Les 5+1 (les membres permanents du Conseil de sécurité de l’ONU ainsi que l’Allemagne) avaient théoriquement jusqu’à mardi minuit pour arracher aux mollahs iraniens un renoncement clair à la bombe atomique, en échange d’une levée des sanctions internationales. Mais après douze ans d’un bras de fer diplomatique sans équivalent et un accord intérimaire, signé à Genève, le 24 novembre 2013 et prolongé de quatre mois, venir à bout des dernières questions en suspens dans cette histoire sans fin semble toujours difficile. Les deux parties doivent faire des compromis inédits, alors que ni la République islamique ni la communauté internationale ne souhaitent un échec du processus, qui mènerait à la catastrophe : une sorte de «Corée du Nord chiite» en roue libre, au cœur du Moyen-Orient.

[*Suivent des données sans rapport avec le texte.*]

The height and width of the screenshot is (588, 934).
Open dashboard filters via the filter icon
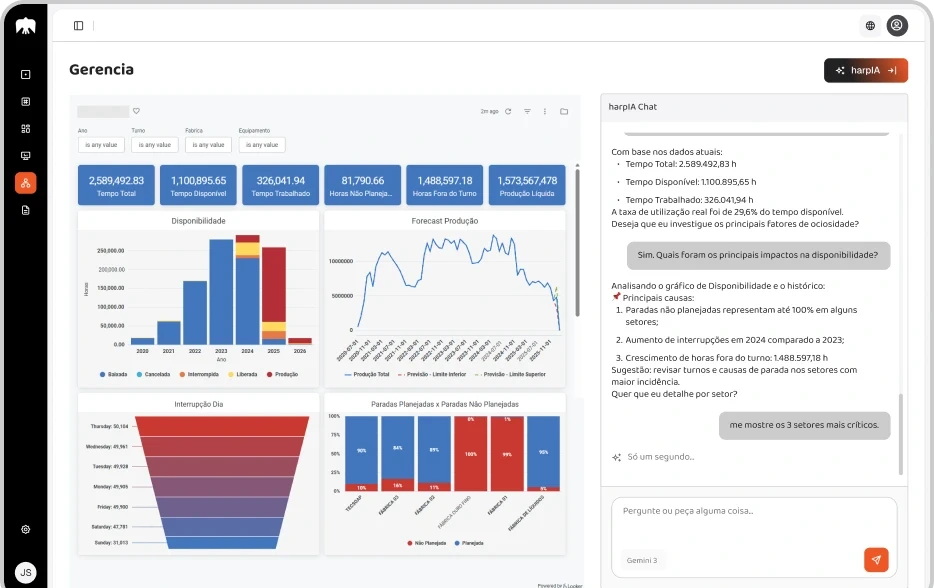tap(528, 112)
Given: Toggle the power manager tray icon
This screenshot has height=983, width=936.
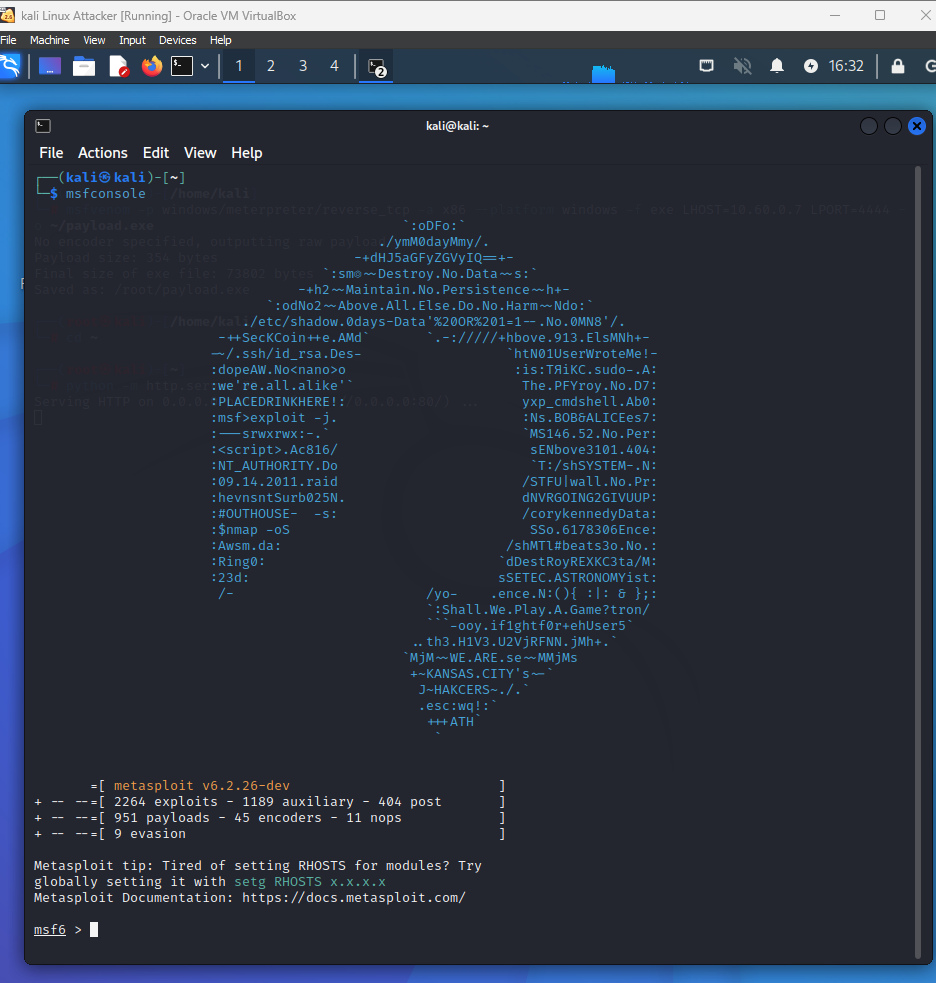Looking at the screenshot, I should click(x=809, y=65).
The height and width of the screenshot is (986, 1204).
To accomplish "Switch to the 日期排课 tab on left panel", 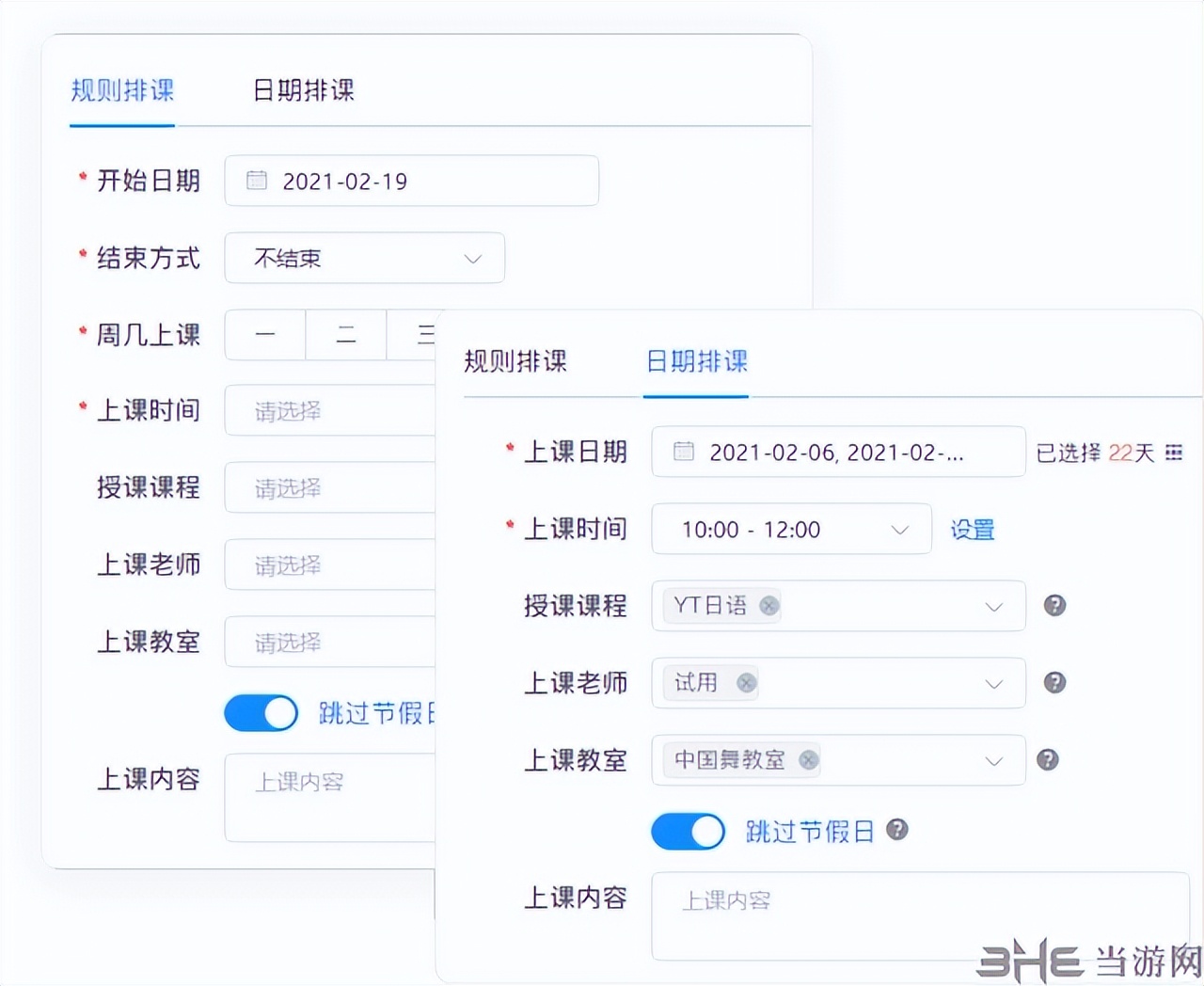I will pyautogui.click(x=301, y=90).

Outre les obstacles géopolitiques (offensive israélienne, opposition des pays arabes, surenchère des durs aux Etats-Unis et en Iran), les discussions à Lausanne, en Suisse se sont cristallisées sur cinq points.
Quelle durée pour cet accord ?
C’est «la» grande question. Au nom d’une France revendiquant son rôle précurseur de fermeté, Laurent Fabius assume le costume forcément caricatural du «mauvais flic», marqué par des décennies de suspicion. Il rappelle les mensonges passés de la République islamique sur son programme nucléaire clandestin et exigeait encore récemment un contrôle méticuleux des installations scientifiques iraniennes, pendant une durée considérée comme «humiliante» par l’Iran : un quart de siècle. Washington se contenterait très bien d’un accord sur dix ans. Et les Russes apparemment d’encore moins.
Quel calendrier pour la levée des sanctions ?
Téhéran exige toujours leur suspension immédiate, car elles étouffent son économie depuis neuf ans. Mais les Occidentaux se méfient et veulent pouvoir les rétablir rapidement, si jamais l'Iran violait ses engagements. Ils plaident donc pour une levée graduelle, seule garantie contre une volte-face. «On ne peut malheureusement pas faire confiance à la parole donnée», rappelle un diplomate européen. L'ONU a imposé des mesures punitives, dont la levée nécessite un vote au Conseil de sécurité et le feu vert de l'Agence internationale de l'énergie atomique (AIEA). Tout cela prend du temps. Les sanctions européennes et américaines, unilatérales, pourraient, elles, être allégées plus facilement.
Comment procéder aux vérifications ?
La communauté internationale veut ramener le nombre de centrifugeuses iraniennes à 6 000, contre 19 000 aujourd'hui. Même s'il ne dit pas tout, ce chiffre, accompagné d'un encadrement des sources de plutonium et d'autres mesures techniques complexes, empêcherait l'Iran d'avoir la bombe pendant au moins un an. Mais encore faut-il connaître toutes les installations clandestines. A Vienne, l'AIEA milite pour que Téhéran ratifie et mette en application le protocole additionnel du Traité de non-prolifération (TNP). Car ce texte permettrait enfin à ses inspecteurs - bien impuissants - d'aller fouiller là où il le faudrait vraiment. Ce serait même la «pierre angulaire» afin de repartir sur des bases saines, dit un expert en poste à l'AIEA.
Comment faire plier l’Iran sans l’humilier ?
Le Guide suprême a toujours clamé que chercher à avoir la bombe était contraire aux préceptes de l’islam. En cas d’accord, l’AIEA est donc fortement incitée à revenir bredouille de ses investigations futures dans les poubelles nucléaires d’Ali Khamenei. Or tout cela se négocie, car l’Agence a peur d’être la victime collatérale d’une entente historique entre les grandes puissances et un «Etat tricheur». Depuis 2011, elle soupçonne ouvertement l’Iran d’avoir eu un programme nucléaire militaire, et voir sa thèse invalidée réduirait son autorité à peau de chagrin. Derrière les formules creuses et les sourires crispés, les relations entre le régime iranien et le «gendarme viennois du nucléaire» n’ont pas évolué : elles sont toujours aussi exécrables.
Comment limiter les risques de prolifération ?
En cas d’accord, des sources à l’AIEA craignent aussi que les mafias présentes en Iran, une frange des pasdaran ou encore des scientifiques, fragilisés par le retournement de la situation, n’organisent un marché noir des technologies nucléaires. L’Iran est rongé par des castes concurrentes et leur capacité de nuisance reste difficile à cerner. Les réformateurs au pouvoir promettent de tout faire pour limiter les dégâts, mais dans cette théocratie autoritaire, leur marge de manœuvre reste famélique.